- **Saved data entries**
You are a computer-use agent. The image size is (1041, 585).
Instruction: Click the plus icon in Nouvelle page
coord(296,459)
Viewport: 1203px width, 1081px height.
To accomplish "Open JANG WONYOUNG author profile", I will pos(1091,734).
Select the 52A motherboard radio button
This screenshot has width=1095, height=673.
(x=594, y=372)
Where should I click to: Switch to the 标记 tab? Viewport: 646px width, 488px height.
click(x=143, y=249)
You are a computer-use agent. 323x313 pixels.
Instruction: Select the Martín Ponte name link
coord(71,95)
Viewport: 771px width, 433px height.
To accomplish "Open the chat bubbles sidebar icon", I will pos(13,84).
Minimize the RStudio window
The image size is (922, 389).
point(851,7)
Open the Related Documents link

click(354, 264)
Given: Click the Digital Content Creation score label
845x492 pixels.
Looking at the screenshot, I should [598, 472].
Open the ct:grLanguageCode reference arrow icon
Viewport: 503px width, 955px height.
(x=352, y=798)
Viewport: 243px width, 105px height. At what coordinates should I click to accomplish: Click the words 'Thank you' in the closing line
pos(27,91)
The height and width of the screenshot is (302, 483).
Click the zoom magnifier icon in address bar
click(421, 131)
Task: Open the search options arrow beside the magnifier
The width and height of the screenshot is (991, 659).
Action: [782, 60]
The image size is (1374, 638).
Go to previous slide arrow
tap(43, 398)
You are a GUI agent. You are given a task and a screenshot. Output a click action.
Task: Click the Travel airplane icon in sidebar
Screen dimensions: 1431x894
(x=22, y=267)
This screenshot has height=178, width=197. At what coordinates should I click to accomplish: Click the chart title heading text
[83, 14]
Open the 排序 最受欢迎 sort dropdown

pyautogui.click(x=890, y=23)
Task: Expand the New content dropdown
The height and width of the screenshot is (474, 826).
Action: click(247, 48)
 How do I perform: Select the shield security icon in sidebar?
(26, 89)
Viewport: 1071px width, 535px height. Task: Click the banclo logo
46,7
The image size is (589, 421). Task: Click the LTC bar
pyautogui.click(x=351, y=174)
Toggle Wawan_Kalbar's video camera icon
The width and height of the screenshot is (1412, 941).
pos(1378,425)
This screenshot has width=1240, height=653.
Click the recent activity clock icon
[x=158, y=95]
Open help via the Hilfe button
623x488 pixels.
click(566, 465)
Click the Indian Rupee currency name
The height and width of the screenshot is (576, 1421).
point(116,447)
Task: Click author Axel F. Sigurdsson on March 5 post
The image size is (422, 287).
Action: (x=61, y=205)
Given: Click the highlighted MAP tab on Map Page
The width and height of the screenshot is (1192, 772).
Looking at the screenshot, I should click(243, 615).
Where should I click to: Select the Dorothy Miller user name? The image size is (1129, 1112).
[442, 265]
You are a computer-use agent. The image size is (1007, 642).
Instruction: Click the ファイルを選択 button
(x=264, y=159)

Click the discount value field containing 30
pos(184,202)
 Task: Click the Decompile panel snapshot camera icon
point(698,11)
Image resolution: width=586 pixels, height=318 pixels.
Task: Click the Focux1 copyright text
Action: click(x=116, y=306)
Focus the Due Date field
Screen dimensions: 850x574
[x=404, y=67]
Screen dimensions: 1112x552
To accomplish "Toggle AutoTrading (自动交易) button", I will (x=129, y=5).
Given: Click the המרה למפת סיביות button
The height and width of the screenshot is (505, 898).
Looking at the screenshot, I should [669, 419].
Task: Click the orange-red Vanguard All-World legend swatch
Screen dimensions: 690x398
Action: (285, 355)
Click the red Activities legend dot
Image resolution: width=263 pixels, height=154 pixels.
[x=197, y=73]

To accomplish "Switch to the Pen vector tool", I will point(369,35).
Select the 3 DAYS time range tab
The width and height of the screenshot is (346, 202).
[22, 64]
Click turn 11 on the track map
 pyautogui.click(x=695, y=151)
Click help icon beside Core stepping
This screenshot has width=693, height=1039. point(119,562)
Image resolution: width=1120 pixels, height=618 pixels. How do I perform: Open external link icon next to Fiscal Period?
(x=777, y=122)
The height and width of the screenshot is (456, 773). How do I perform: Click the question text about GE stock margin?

- **Exercise aim**
Look back at the records above. Repeat all of them exactly.

- **Exercise result**
You are a computer-use agent. The image size is (1041, 585).
Instruction: Click the plus icon in Nouvelle page
coord(296,459)
Viewport: 1203px width, 1081px height.
To accomplish "Open JANG WONYOUNG author profile", I will pos(1091,734).
Select the 52A motherboard radio button
This screenshot has width=1095, height=673.
(x=594, y=372)
Where should I click to: Switch to the 标记 tab? Viewport: 646px width, 488px height.
click(x=143, y=249)
You are a computer-use agent. 323x313 pixels.
Instruction: Select the Martín Ponte name link
coord(71,95)
Viewport: 771px width, 433px height.
To accomplish "Open the chat bubbles sidebar icon", I will pos(13,84).
Minimize the RStudio window
The image size is (922, 389).
point(851,7)
Open the Related Documents link

click(354, 264)
Given: Click the Digital Content Creation score label
845x492 pixels.
Looking at the screenshot, I should [598, 472].
Open the ct:grLanguageCode reference arrow icon
Viewport: 503px width, 955px height.
(x=352, y=798)
Viewport: 243px width, 105px height. At what coordinates should I click to accomplish: Click the words 'Thank you' in the closing line
pos(27,91)
The height and width of the screenshot is (302, 483).
Click the zoom magnifier icon in address bar
click(421, 131)
Task: Open the search options arrow beside the magnifier
The width and height of the screenshot is (991, 659).
Action: [782, 60]
The image size is (1374, 638).
Go to previous slide arrow
tap(43, 398)
You are a GUI agent. You are given a task and a screenshot. Output a click action.
Task: Click the Travel airplane icon in sidebar
Screen dimensions: 1431x894
(x=22, y=267)
This screenshot has height=178, width=197. At what coordinates should I click to accomplish: Click the chart title heading text
[83, 14]
Open the 排序 最受欢迎 sort dropdown

pyautogui.click(x=890, y=23)
Task: Expand the New content dropdown
The height and width of the screenshot is (474, 826).
Action: click(247, 48)
 How do I perform: Select the shield security icon in sidebar?
(26, 89)
Viewport: 1071px width, 535px height. Task: Click the banclo logo
46,7
The image size is (589, 421). Task: Click the LTC bar
pyautogui.click(x=351, y=174)
Toggle Wawan_Kalbar's video camera icon
The width and height of the screenshot is (1412, 941).
pos(1378,425)
This screenshot has width=1240, height=653.
Click the recent activity clock icon
[x=158, y=95]
Open help via the Hilfe button
623x488 pixels.
click(566, 465)
Click the Indian Rupee currency name
The height and width of the screenshot is (576, 1421).
point(116,447)
Task: Click author Axel F. Sigurdsson on March 5 post
The image size is (422, 287).
Action: (x=61, y=205)
Given: Click the highlighted MAP tab on Map Page
The width and height of the screenshot is (1192, 772).
Looking at the screenshot, I should click(243, 615).
Where should I click to: Select the Dorothy Miller user name? The image size is (1129, 1112).
[442, 265]
You are a computer-use agent. The image size is (1007, 642).
Instruction: Click the ファイルを選択 button
(x=264, y=159)

Click the discount value field containing 30
pos(184,202)
 Task: Click the Decompile panel snapshot camera icon
point(698,11)
Image resolution: width=586 pixels, height=318 pixels.
Task: Click the Focux1 copyright text
Action: click(x=116, y=306)
Focus the Due Date field
Screen dimensions: 850x574
[x=404, y=67]
Screen dimensions: 1112x552
To accomplish "Toggle AutoTrading (自动交易) button", I will (x=129, y=5).
Given: Click the המרה למפת סיביות button
The height and width of the screenshot is (505, 898).
Looking at the screenshot, I should [669, 419].
Task: Click the orange-red Vanguard All-World legend swatch
Screen dimensions: 690x398
Action: (285, 355)
Click the red Activities legend dot
Image resolution: width=263 pixels, height=154 pixels.
[x=197, y=73]

To accomplish "Switch to the Pen vector tool", I will point(369,35).
Select the 3 DAYS time range tab
The width and height of the screenshot is (346, 202).
[22, 64]
Click turn 11 on the track map
 pyautogui.click(x=695, y=151)
Click help icon beside Core stepping
This screenshot has width=693, height=1039. point(119,562)
Image resolution: width=1120 pixels, height=618 pixels. How do I perform: Open external link icon next to Fiscal Period?
(x=777, y=122)
The height and width of the screenshot is (456, 773). How do I perform: Click the question text about GE stock margin?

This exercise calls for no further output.